En el libro hay capítulos sobre las grandes capitales del continente y al final aparece Miami. Miami como la síntesis de la ciudad en que los latinoamericanos pueden llegar, vivir, hacer millones e irse a morir al lugar donde nacieron. ¿Los latinoamericanos estamos condenados a ser Miami?
No. Miami es la decantación de esta región radicalmente desigual. En Miami eso se condensa a niveles extremos. Yo había empezado con este chiste de que Miami no es, como decía aquel presidente ecuatoriano, la capital de América Latina, sino el capital de América Latina. Es el lugar donde grandes cantidades de ricos confusos latinoamericanos mandan sus capitales porque piensan que están más seguros o porque directamente no los controlan en sus países. Por otro lado, también está toda esa masa de personas que llegan a Miami a buscarse la vida y ver cómo pueden ganar un mango más que en sus lugares de origen. Entonces termina siendo una especie de síntesis de todas las grandes desigualdades y de todos los grandes curros de lo que producimos en el continente. No creo que sea el futuro; en todo caso, ojalá sea el pasado de la región. En todo caso, muy rabiosamente, el presente. Lo peculiar es que ahí ocurre esto de que sí somos lo mismo. Un colombiano, un salvadoreño, un rioplatense para la mirada general somos latinos o hispanos o como se diga. Entonces se arma una unión casi espontánea porque la mirada del otro te reúne. Esta cosa de que sea Miami el lugar donde más claramente nos reconocemos como parte de lo mismo tiene como un pequeño reflejo en el reguetón. Me pasa, de verdad, que escucho reguetones que no sé si los canta un colombiano, un portorriqueño o un argentino o qué carajo es. Todos tienen ese mismo acento medio caribeño, resbaloso, que me pesa no reconocer. Conozco bien los acentos de cada lugar. Será que tan desgraciados somos que el reguetón será el que crea una primera aproximación a una lengua común. Es al menos curioso.

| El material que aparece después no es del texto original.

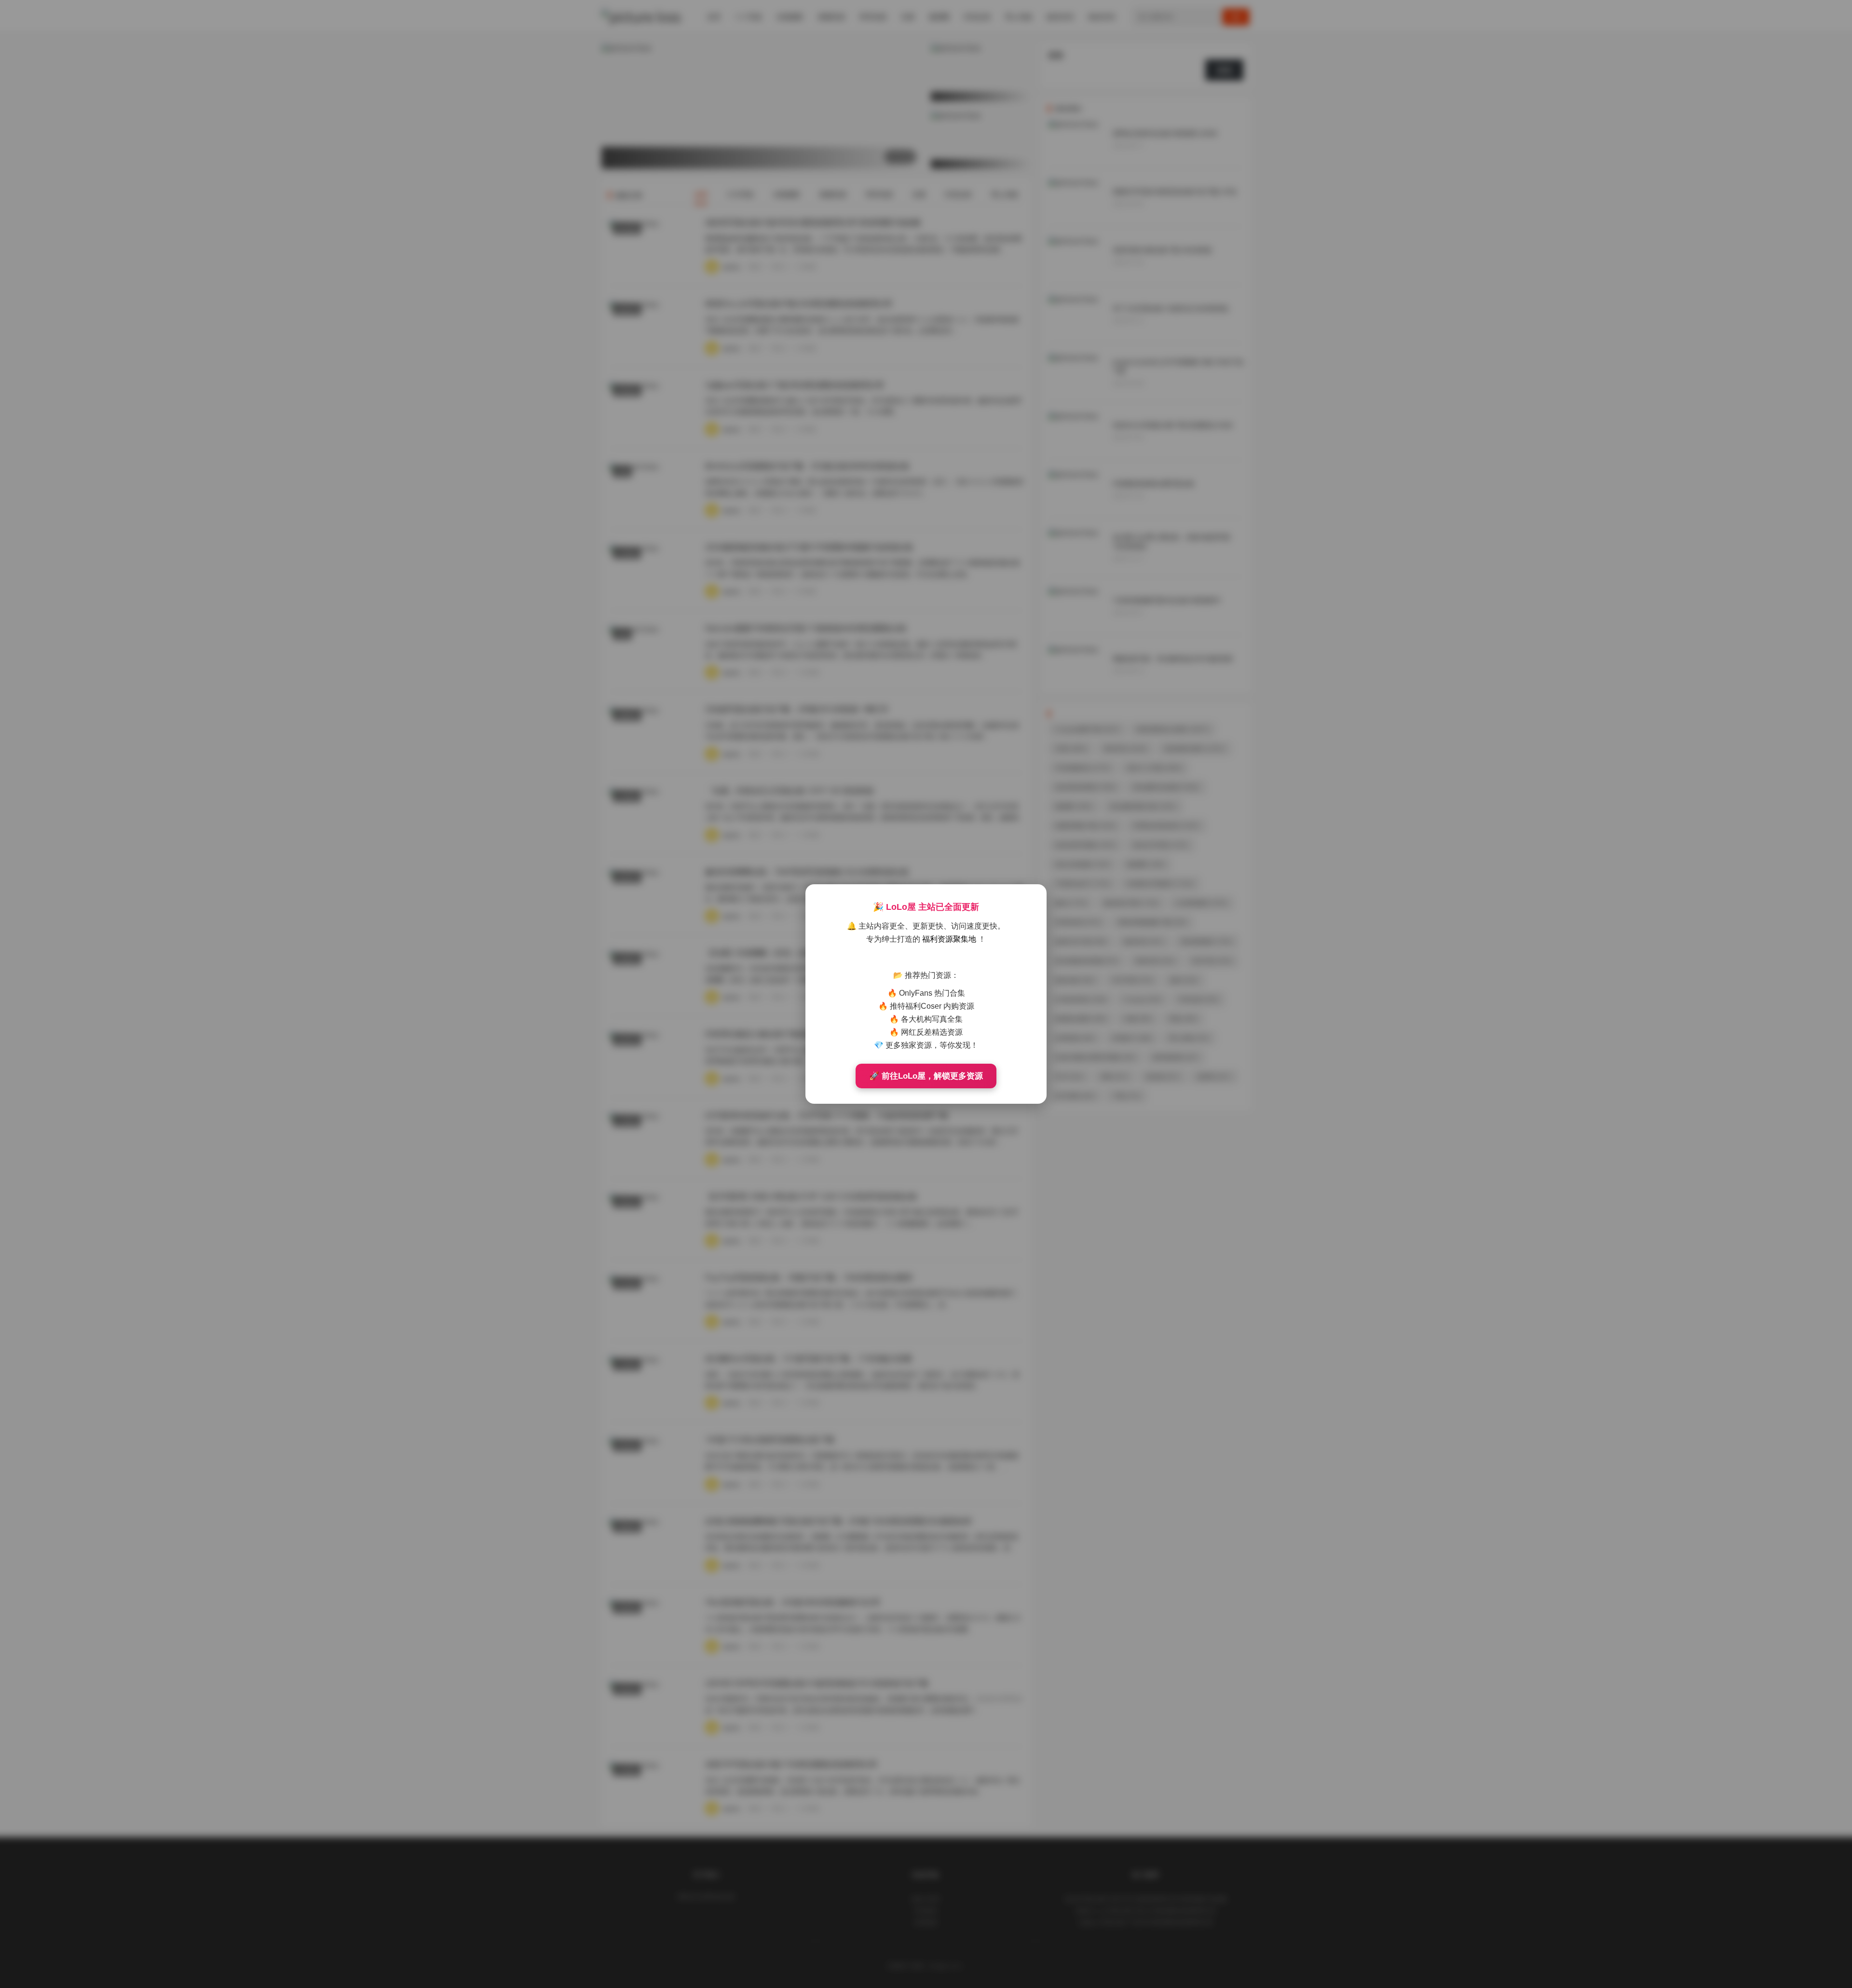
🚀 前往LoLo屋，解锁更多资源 (926, 1076)
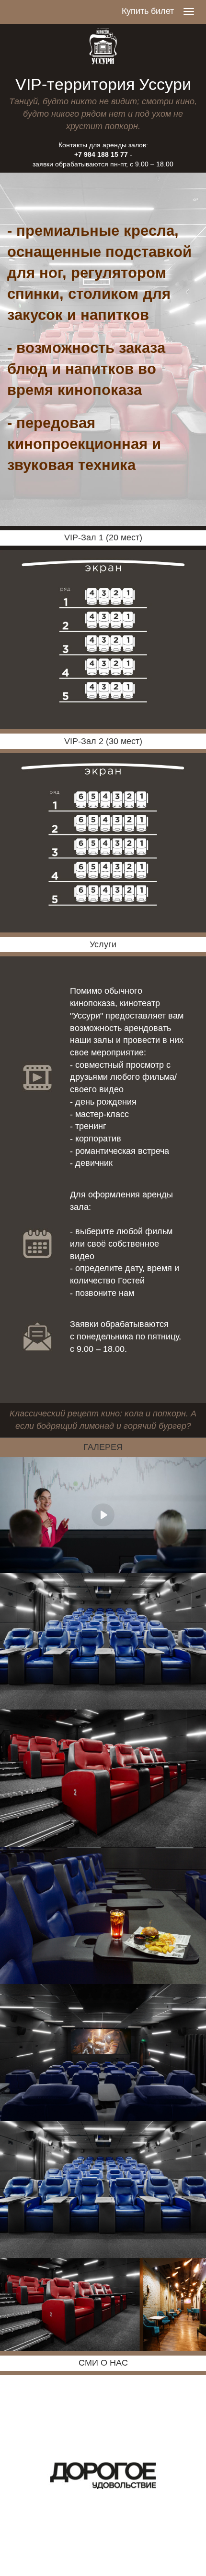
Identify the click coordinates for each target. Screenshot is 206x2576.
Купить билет (148, 11)
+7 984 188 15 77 (101, 154)
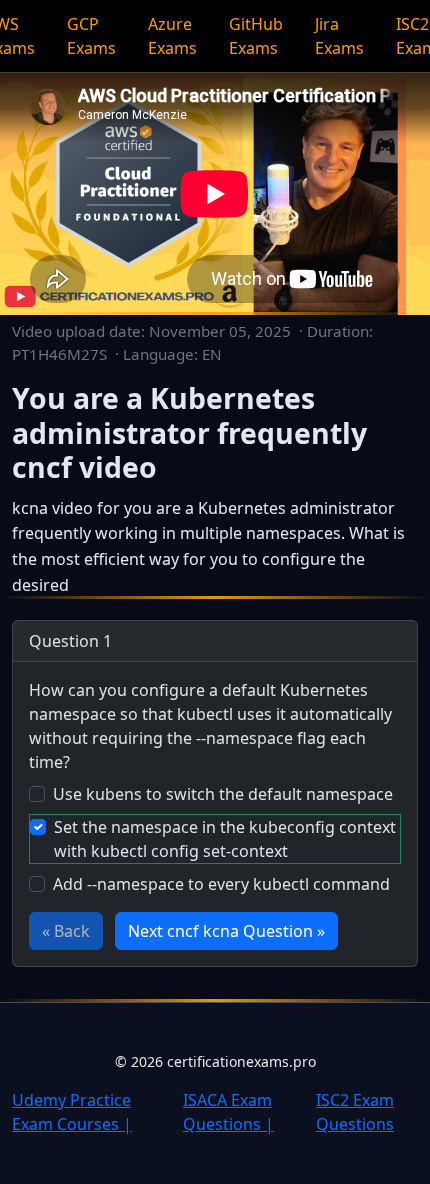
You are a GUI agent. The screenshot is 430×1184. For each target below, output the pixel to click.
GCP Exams (91, 36)
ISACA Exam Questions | (228, 1112)
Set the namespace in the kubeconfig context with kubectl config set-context (225, 839)
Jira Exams (339, 36)
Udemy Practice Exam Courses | (72, 1112)
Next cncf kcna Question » (226, 931)
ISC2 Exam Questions (355, 1112)
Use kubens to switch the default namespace (223, 794)
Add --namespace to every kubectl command (221, 884)
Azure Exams (172, 36)
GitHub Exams (256, 36)
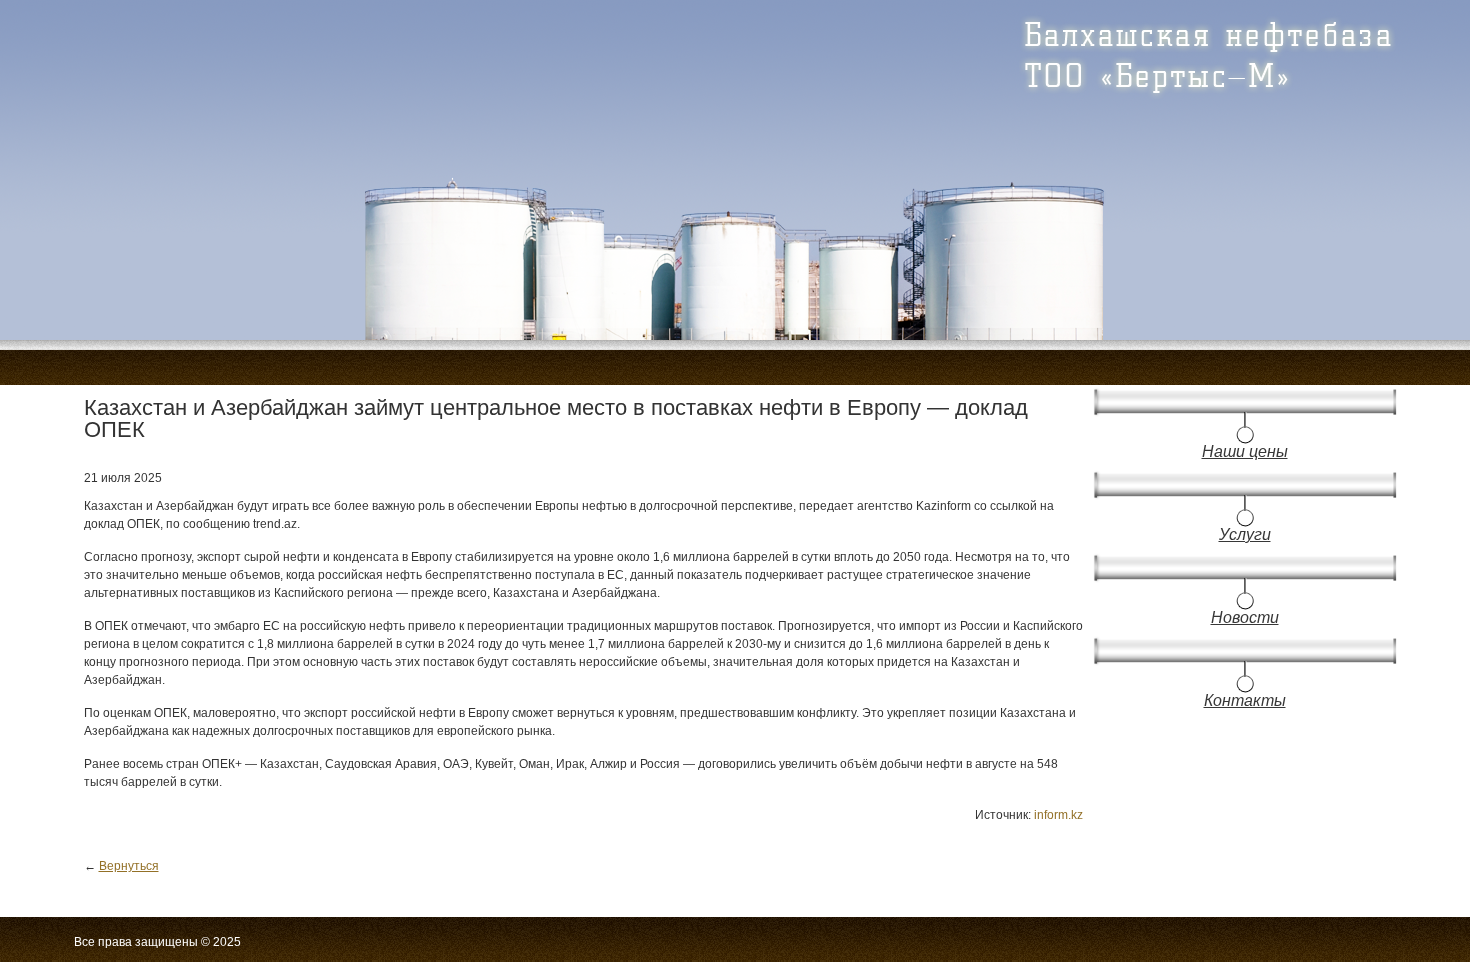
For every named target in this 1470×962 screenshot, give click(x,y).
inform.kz (1058, 815)
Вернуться (129, 866)
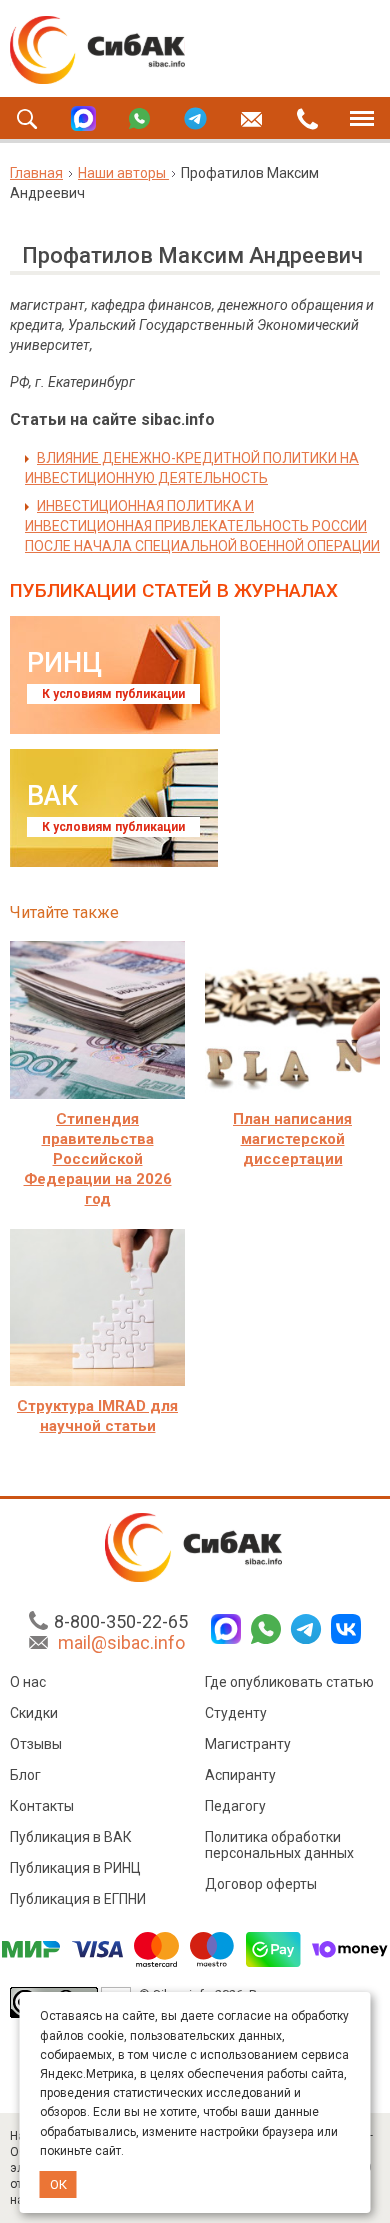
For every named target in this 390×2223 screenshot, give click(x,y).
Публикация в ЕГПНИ (78, 1899)
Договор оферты (261, 1884)
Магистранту (248, 1744)
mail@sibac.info (121, 1642)
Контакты (42, 1806)
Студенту (236, 1713)
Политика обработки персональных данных (279, 1845)
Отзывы (36, 1744)
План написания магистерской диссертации (292, 1139)
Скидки (34, 1713)
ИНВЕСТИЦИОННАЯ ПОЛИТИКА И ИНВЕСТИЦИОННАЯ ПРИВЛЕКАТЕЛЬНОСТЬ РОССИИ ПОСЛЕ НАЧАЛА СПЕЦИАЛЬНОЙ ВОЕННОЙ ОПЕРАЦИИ (202, 526)
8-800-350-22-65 (121, 1621)
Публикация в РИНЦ (75, 1868)
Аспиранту (240, 1775)
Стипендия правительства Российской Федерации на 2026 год (98, 1159)
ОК (58, 2184)
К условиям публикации (113, 694)
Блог (25, 1775)
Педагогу (235, 1806)
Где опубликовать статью (289, 1682)
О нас (28, 1682)
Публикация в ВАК (71, 1837)
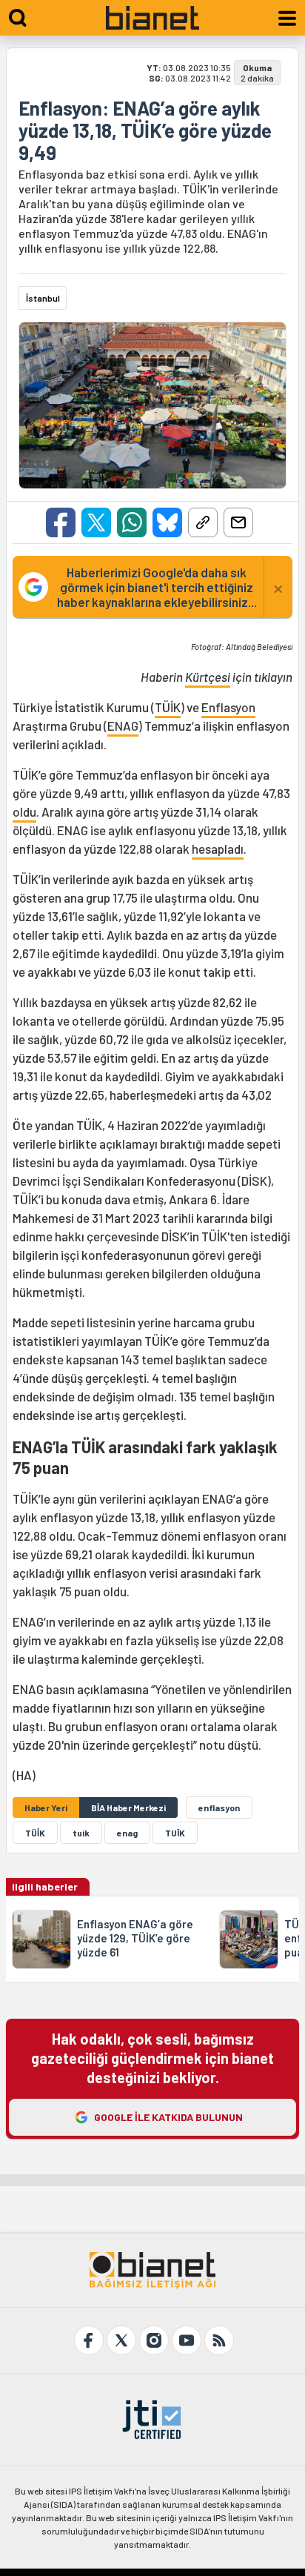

¿Cuál es tu expectativa con Ñamérica?
No pienso mucho qué pasa con lo que escribo. Pienso mucho cuando lo estoy escribiendo y después me da gusto cuando a alguien le interesa discutir con lo que hago. Trato de no laburar en función del efecto. En otro libro, El hambre, discuto con lo que se llama “la ética del resultado”. Cuando uno trabaja en función del resultado, lo que suele pasar es que no trabaja o que encuentra excusas para hacer mucho menos de lo que podría. Me parece que no hay que hacer las cosas por los resultados que van a producir, sino porque vale la pena hacerlas.
(*) Periodista y pintor. Esta entrevista se realizó en el marco de una gira europea del Centro de Estudios de la Realidad Económica y Social, de donde Daniel Supervielle es el director de comunicación estratégica.